** START OF Source **

Meric Slover Gertler  is a Canadian academic, who is the 16th and current president of the University of Toronto since 2013. Previously, he served as dean of the Faculty of Arts and Science at the university from 2008 to 2013. Gertler is an urban theorist and geographer.

Life and career

Gertler was born in Edmonton, Alberta, Canada, and grew up in several cities in Southern Ontario. Gertler completed his undergraduate education at McMaster University, where he graduated summa cum laude in 1977. He received a Master of City Planning from the University of California, Berkeley in 1979 and a Doctorate of Philosophy from Harvard University in 1983. His dissertation was entitled Capital Dynamics and Regional Development.

Gertler joined the University of Toronto Department of Geography and Planning as a lecturer in 1983. He was promoted to Associate Professor in 1988 and full Professor in 1993, at which point he also received tenure.

** END OF Source **
** START OF Data **

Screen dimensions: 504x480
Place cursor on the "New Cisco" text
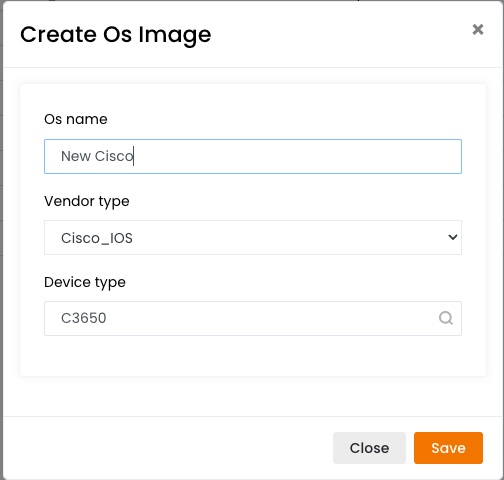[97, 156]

** END OF Data **
** START OF Data **

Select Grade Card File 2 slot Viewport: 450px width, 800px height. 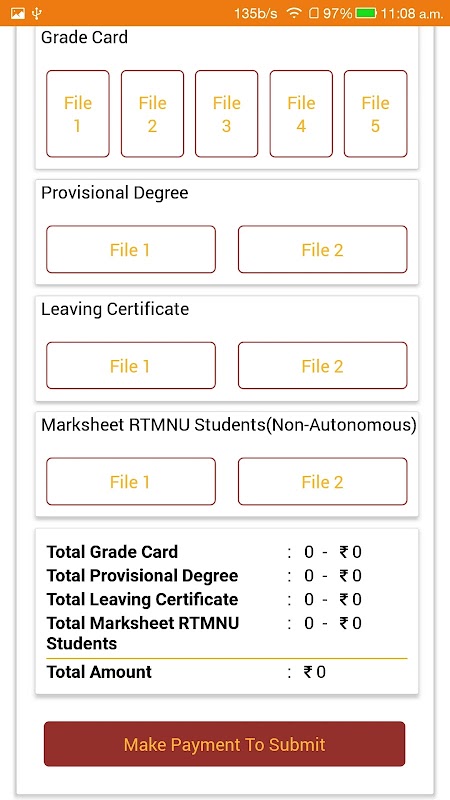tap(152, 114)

** END OF Data **

__Parts of the exercise__.
1: Using the Gertler biography, decide whether each statement agrees with it. Answer yes or no for each, and quote the words that settle it.
(a) Gertler was born in Ontario.
(b) Gertler earned his doctorate from Harvard University in 1983.
(c) Gertler became dean of the Faculty of Arts and Science in 2013.
2: Answer these questions from the Gertler biography, one line each.
(a) At which university did Gertler complete his undergraduate education?
(b) What was the title of his dissertation?
(c) In what year was he promoted to Associate Professor?
3: Please write a continuation of the Gertler biography, picking up right after its final sentence.

__Response list__.
1:
(a) No: "Gertler was born in Edmonton, Alberta, Canada"
(b) Yes: "a Doctorate of Philosophy from Harvard University in 1983"
(c) No: "he served as dean of the Faculty of Arts and Science at the university from 2008 to 2013"

2:
(a) McMaster University
(b) Capital Dynamics and Regional Development
(c) 1988

3:
Gertler's work focuses on the geography of innovative activity and the economies of city-regions. His work also examines the local nature of a globalized economy, focusing on manufacturing as embedded within local cultural norms, practice, and assumptions. Gertler's work examines the role of tacit knowledge and interactive learning in explaining local agglomeration economies and innovation. Gertler is the author, co-author or co-editor of more than 80 scholarly publications and seven books. These have had significant impact in his field and have led him to be one of Canada's most highly cited geographers.

Gertler has served as an advisor to local, regional and national governments in Canada, the United States and Europe, as well as to international agencies such as the Organisation for Economic Co-operation and Development and the European Union. He was the founding co-director of the Program on Globalization and Regional Innovation Systems (PROGRIS) at the Munk School of Global Affairs, served as director of the Department of Geography's Program in Planning and holds the Goldring Chair in Canadian Studies.

Gertler has held visiting appointments at institutions including the University of Oxford, University College London, the University of Oslo and the University of California, Los Angeles.

Awards and honours

Gertler has also been a Fellow of the Royal Society of Canada since 2003.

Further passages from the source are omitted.